With the exception of a brief stint in 8th grade where we read Farenheit 451 by Ray Bradbury, I had never been part of a book club before. I do and have always loved to read and write, in fact, I believe I attempted to pen my first novel on our family computer at the age of about 7, but anyways I digress. Reading for me has always been a fairly solitary activity, a second world that I could escape to at a moment’s notice, immersing myself in the lives and minds of extraordinary characters.

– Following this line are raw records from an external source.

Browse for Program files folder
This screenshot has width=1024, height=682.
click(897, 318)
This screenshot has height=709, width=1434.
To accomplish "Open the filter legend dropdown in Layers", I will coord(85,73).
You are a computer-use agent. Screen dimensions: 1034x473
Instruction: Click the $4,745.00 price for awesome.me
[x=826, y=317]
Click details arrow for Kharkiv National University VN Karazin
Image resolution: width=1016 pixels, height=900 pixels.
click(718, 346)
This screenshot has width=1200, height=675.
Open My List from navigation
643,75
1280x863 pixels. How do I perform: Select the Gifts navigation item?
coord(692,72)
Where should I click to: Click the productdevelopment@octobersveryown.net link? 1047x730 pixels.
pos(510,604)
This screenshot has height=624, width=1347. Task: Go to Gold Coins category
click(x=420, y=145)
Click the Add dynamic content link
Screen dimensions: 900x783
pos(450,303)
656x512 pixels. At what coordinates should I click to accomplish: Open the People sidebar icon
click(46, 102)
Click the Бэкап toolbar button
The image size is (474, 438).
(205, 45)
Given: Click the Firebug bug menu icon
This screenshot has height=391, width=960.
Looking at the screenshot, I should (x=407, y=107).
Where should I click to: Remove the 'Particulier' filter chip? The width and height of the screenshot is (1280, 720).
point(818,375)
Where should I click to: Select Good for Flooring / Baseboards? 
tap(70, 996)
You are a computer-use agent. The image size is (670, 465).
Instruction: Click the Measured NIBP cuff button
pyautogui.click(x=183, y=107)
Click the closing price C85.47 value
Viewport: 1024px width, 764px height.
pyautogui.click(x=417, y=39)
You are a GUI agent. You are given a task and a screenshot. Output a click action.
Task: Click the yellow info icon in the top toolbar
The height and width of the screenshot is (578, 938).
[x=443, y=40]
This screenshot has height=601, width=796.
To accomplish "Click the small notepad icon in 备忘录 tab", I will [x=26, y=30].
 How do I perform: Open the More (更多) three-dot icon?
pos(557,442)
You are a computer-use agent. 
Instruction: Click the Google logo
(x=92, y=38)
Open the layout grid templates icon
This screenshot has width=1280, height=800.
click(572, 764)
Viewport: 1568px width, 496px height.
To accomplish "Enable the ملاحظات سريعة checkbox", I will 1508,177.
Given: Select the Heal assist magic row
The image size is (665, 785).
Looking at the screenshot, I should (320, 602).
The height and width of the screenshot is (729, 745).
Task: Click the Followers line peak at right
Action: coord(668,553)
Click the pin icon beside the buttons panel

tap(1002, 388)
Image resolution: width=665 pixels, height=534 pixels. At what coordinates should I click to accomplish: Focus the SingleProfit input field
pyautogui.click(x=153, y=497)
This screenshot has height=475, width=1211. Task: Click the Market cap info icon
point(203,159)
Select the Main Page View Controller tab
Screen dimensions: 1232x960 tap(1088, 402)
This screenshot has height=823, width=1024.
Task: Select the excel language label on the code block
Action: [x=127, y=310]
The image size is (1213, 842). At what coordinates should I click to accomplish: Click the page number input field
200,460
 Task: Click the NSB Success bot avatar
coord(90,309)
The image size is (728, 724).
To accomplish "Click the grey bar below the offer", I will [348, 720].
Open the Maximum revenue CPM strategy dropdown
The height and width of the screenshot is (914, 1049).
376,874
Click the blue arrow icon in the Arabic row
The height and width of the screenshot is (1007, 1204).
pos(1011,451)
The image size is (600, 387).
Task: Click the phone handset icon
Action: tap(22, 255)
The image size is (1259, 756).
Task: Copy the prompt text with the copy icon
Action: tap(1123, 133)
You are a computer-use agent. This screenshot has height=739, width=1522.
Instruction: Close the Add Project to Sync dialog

So when I signed myself up to participate in a book club with some friends and a couple of then-strangers, I was more than just a little intimidated. My apprehension was also due in large part to the novel we had tasked ourselves with reading, Infinite Jest by David Foster Wallace. Often referred to as “encyclopaedic” due to its length (1,079 pages and 388 endnotes) Infinite Jest is lauded as one of the best pieces of contemporary American literature in the past decade and is its author’s definitive Magnum Opus.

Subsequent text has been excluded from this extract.